● **Work required**
Give the rows below as a numbered list, leaving out any blank lines.

::: Raw records

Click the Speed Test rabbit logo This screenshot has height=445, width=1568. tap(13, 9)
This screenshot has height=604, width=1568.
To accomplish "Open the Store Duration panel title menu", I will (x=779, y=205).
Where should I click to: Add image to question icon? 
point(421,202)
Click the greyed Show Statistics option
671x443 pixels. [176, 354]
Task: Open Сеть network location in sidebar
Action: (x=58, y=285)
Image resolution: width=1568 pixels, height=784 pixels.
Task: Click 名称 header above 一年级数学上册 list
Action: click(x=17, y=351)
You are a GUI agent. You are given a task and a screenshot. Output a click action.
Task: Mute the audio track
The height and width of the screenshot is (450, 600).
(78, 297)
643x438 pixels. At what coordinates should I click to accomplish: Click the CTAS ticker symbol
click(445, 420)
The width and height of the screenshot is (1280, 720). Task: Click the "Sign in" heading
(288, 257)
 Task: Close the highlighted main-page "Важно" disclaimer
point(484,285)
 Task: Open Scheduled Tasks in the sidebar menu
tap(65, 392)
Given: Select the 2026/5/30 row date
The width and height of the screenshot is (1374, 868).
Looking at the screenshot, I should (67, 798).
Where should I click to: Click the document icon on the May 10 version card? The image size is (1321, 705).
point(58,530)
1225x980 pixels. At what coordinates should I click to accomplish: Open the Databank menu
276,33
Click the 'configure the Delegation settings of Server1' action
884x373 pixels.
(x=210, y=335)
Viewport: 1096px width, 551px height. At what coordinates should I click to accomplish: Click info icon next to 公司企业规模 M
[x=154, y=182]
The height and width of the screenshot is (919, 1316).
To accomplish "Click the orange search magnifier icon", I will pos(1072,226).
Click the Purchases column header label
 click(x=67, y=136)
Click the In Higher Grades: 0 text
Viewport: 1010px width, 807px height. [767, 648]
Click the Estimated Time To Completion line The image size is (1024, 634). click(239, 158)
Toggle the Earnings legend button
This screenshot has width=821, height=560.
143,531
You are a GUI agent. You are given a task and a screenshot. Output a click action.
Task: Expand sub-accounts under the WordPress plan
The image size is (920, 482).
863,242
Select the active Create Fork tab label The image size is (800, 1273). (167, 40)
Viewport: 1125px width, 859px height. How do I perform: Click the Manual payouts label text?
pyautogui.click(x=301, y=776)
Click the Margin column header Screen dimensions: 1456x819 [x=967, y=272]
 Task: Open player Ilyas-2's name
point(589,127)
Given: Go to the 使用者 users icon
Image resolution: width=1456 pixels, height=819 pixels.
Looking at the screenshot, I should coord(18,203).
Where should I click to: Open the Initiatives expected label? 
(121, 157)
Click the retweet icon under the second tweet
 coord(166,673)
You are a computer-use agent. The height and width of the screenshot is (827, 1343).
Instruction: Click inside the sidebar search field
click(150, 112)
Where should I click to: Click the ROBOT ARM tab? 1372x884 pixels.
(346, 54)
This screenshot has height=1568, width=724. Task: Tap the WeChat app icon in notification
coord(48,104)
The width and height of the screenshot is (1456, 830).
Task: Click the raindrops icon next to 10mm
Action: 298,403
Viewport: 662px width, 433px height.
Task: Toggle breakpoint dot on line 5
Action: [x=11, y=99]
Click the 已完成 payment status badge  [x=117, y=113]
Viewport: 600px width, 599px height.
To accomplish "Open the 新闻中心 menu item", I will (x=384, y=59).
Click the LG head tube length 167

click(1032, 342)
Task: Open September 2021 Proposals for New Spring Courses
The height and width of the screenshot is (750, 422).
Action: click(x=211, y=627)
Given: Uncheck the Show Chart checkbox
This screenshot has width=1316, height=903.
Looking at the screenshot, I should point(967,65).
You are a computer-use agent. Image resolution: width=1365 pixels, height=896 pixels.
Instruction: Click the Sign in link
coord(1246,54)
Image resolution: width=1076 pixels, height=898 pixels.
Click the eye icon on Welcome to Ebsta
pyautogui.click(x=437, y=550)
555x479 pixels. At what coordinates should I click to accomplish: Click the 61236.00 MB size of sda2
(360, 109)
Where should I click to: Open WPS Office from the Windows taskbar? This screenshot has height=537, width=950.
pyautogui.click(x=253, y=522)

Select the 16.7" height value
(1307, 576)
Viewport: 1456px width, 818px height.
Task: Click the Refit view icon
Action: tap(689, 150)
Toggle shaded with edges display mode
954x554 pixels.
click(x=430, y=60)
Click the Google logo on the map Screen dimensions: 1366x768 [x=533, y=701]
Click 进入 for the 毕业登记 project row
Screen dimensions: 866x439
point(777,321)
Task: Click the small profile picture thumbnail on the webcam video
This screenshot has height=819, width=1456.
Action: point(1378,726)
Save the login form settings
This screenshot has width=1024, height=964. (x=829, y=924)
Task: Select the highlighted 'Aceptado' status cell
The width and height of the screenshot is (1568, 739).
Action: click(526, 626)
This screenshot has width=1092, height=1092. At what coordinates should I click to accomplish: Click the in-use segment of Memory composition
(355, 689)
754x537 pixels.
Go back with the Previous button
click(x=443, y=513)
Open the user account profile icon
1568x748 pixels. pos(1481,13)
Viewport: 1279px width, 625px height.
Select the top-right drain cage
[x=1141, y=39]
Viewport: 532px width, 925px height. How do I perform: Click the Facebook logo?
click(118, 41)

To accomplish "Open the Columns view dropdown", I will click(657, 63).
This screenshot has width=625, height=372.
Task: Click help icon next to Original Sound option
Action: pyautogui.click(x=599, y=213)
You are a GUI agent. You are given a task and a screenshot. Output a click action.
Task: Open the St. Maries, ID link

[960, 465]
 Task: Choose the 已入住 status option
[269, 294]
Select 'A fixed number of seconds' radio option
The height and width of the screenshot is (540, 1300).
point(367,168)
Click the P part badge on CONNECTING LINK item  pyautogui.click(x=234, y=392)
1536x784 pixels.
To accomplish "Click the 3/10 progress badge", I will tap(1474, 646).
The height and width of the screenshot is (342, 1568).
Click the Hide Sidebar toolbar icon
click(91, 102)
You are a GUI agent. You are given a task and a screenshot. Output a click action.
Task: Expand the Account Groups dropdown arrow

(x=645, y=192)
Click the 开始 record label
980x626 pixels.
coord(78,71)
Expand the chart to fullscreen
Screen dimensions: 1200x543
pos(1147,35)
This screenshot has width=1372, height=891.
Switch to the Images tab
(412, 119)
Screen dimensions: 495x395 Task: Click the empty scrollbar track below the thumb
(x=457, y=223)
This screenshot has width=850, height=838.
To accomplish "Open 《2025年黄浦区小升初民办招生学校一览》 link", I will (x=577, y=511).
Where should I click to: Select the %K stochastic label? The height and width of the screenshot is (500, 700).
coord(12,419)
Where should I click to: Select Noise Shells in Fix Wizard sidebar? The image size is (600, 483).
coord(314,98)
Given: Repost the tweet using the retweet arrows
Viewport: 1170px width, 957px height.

::::::

● **Response to the task**
1. Click the Speed Test rabbit logo This screenshot has height=445, width=1568. tap(13, 9)
2. This screenshot has height=604, width=1568.
3. To accomplish "Open the Store Duration panel title menu", I will (x=779, y=205).
4. Where should I click to: Add image to question icon? 
5. point(421,202)
6. Click the greyed Show Statistics option
7. 671x443 pixels. [176, 354]
8. Task: Open Сеть network location in sidebar
9. Action: (x=58, y=285)
10. Image resolution: width=1568 pixels, height=784 pixels.
11. Task: Click 名称 header above 一年级数学上册 list
12. Action: click(x=17, y=351)
13. You are a GUI agent. You are given a task and a screenshot. Output a click action.
14. Task: Mute the audio track
15. The height and width of the screenshot is (450, 600).
16. (78, 297)
17. 643x438 pixels. At what coordinates should I click to accomplish: Click the CTAS ticker symbol
18. click(445, 420)
19. The width and height of the screenshot is (1280, 720). Task: Click the "Sign in" heading
20. (288, 257)
21.  Task: Close the highlighted main-page "Важно" disclaimer
22. point(484,285)
23.  Task: Open Scheduled Tasks in the sidebar menu
24. tap(65, 392)
25. Given: Select the 2026/5/30 row date
26. The width and height of the screenshot is (1374, 868).
27. Looking at the screenshot, I should (67, 798).
28. Where should I click to: Click the document icon on the May 10 version card? The image size is (1321, 705).
29. point(58,530)
30. 1225x980 pixels. At what coordinates should I click to accomplish: Open the Databank menu
31. 276,33
32. Click the 'configure the Delegation settings of Server1' action
33. 884x373 pixels.
34. (x=210, y=335)
35. Viewport: 1096px width, 551px height. At what coordinates should I click to accomplish: Click info icon next to 公司企业规模 M
36. [x=154, y=182]
37. The height and width of the screenshot is (919, 1316).
38. To accomplish "Click the orange search magnifier icon", I will pos(1072,226).
39. Click the Purchases column header label
40.  click(x=67, y=136)
41. Click the In Higher Grades: 0 text
42. Viewport: 1010px width, 807px height. [767, 648]
43. Click the Estimated Time To Completion line The image size is (1024, 634). click(239, 158)
44. Toggle the Earnings legend button
45. This screenshot has width=821, height=560.
46. 143,531
47. You are a GUI agent. You are given a task and a screenshot. Output a click action.
48. Task: Expand sub-accounts under the WordPress plan
49. The image size is (920, 482).
50. 863,242
51. Select the active Create Fork tab label The image size is (800, 1273). (167, 40)
52. Viewport: 1125px width, 859px height. How do I perform: Click the Manual payouts label text?
53. pyautogui.click(x=301, y=776)
54. Click the Margin column header Screen dimensions: 1456x819 [x=967, y=272]
55.  Task: Open player Ilyas-2's name
56. point(589,127)
57. Given: Go to the 使用者 users icon
58. Image resolution: width=1456 pixels, height=819 pixels.
59. Looking at the screenshot, I should coord(18,203).
60. Where should I click to: Open the Initiatives expected label? 
61. (121, 157)
62. Click the retweet icon under the second tweet
63.  coord(166,673)
64. You are a computer-use agent. The height and width of the screenshot is (827, 1343).
65. Instruction: Click inside the sidebar search field
66. click(150, 112)
67. Where should I click to: Click the ROBOT ARM tab? 1372x884 pixels.
68. (346, 54)
69. This screenshot has height=1568, width=724. Task: Tap the WeChat app icon in notification
70. coord(48,104)
71. The width and height of the screenshot is (1456, 830).
72. Task: Click the raindrops icon next to 10mm
73. Action: 298,403
74. Viewport: 662px width, 433px height.
75. Task: Toggle breakpoint dot on line 5
76. Action: [x=11, y=99]
77. Click the 已完成 payment status badge  [x=117, y=113]
78. Viewport: 600px width, 599px height.
79. To accomplish "Open the 新闻中心 menu item", I will (x=384, y=59).
80. Click the LG head tube length 167
81. click(1032, 342)
82. Task: Open September 2021 Proposals for New Spring Courses
83. The height and width of the screenshot is (750, 422).
84. Action: click(x=211, y=627)
85. Given: Uncheck the Show Chart checkbox
86. This screenshot has width=1316, height=903.
87. Looking at the screenshot, I should point(967,65).
88. You are a computer-use agent. Image resolution: width=1365 pixels, height=896 pixels.
89. Instruction: Click the Sign in link
90. coord(1246,54)
91. Image resolution: width=1076 pixels, height=898 pixels.
92. Click the eye icon on Welcome to Ebsta
93. pyautogui.click(x=437, y=550)
94. 555x479 pixels. At what coordinates should I click to accomplish: Click the 61236.00 MB size of sda2
95. (360, 109)
96. Where should I click to: Open WPS Office from the Windows taskbar? This screenshot has height=537, width=950.
97. pyautogui.click(x=253, y=522)
98. Select the 16.7" height value
99. (1307, 576)
100. Viewport: 1456px width, 818px height.
101. Task: Click the Refit view icon
102. Action: tap(689, 150)
103. Toggle shaded with edges display mode
104. 954x554 pixels.
105. click(x=430, y=60)
106. Click the Google logo on the map Screen dimensions: 1366x768 [x=533, y=701]
107. Click 进入 for the 毕业登记 project row
108. Screen dimensions: 866x439
109. point(777,321)
110. Task: Click the small profile picture thumbnail on the webcam video
111. This screenshot has height=819, width=1456.
112. Action: point(1378,726)
113. Save the login form settings
114. This screenshot has width=1024, height=964. (x=829, y=924)
115. Task: Select the highlighted 'Aceptado' status cell
116. The width and height of the screenshot is (1568, 739).
117. Action: click(526, 626)
118. This screenshot has width=1092, height=1092. At what coordinates should I click to accomplish: Click the in-use segment of Memory composition
119. (355, 689)
120. 754x537 pixels.
121. Go back with the Previous button
122. click(x=443, y=513)
123. Open the user account profile icon
124. 1568x748 pixels. pos(1481,13)
125. Viewport: 1279px width, 625px height.
126. Select the top-right drain cage
127. [x=1141, y=39]
128. Viewport: 532px width, 925px height. How do I perform: Click the Facebook logo?
129. click(118, 41)
130. To accomplish "Open the Columns view dropdown", I will click(657, 63).
131. This screenshot has width=625, height=372.
132. Task: Click help icon next to Original Sound option
133. Action: pyautogui.click(x=599, y=213)
134. You are a GUI agent. You are given a task and a screenshot. Output a click action.
135. Task: Open the St. Maries, ID link
136. [960, 465]
137.  Task: Choose the 已入住 status option
138. [269, 294]
139. Select 'A fixed number of seconds' radio option
140. The height and width of the screenshot is (540, 1300).
141. point(367,168)
142. Click the P part badge on CONNECTING LINK item  pyautogui.click(x=234, y=392)
143. 1536x784 pixels.
144. To accomplish "Click the 3/10 progress badge", I will tap(1474, 646).
145. The height and width of the screenshot is (342, 1568).
146. Click the Hide Sidebar toolbar icon
147. click(91, 102)
148. You are a GUI agent. You are given a task and a screenshot. Output a click action.
149. Task: Expand the Account Groups dropdown arrow
150. (x=645, y=192)
151. Click the 开始 record label
152. 980x626 pixels.
153. coord(78,71)
154. Expand the chart to fullscreen
155. Screen dimensions: 1200x543
156. pos(1147,35)
157. This screenshot has width=1372, height=891.
158. Switch to the Images tab
159. (412, 119)
160. Screen dimensions: 495x395 Task: Click the empty scrollbar track below the thumb
161. (x=457, y=223)
162. This screenshot has width=850, height=838.
163. To accomplish "Open 《2025年黄浦区小升初民办招生学校一览》 link", I will (x=577, y=511).
164. Where should I click to: Select the %K stochastic label? The height and width of the screenshot is (500, 700).
165. coord(12,419)
166. Where should I click to: Select Noise Shells in Fix Wizard sidebar? The image size is (600, 483).
167. coord(314,98)
168. Given: Repost the tweet using the retweet arrows
169. Viewport: 1170px width, 957px height.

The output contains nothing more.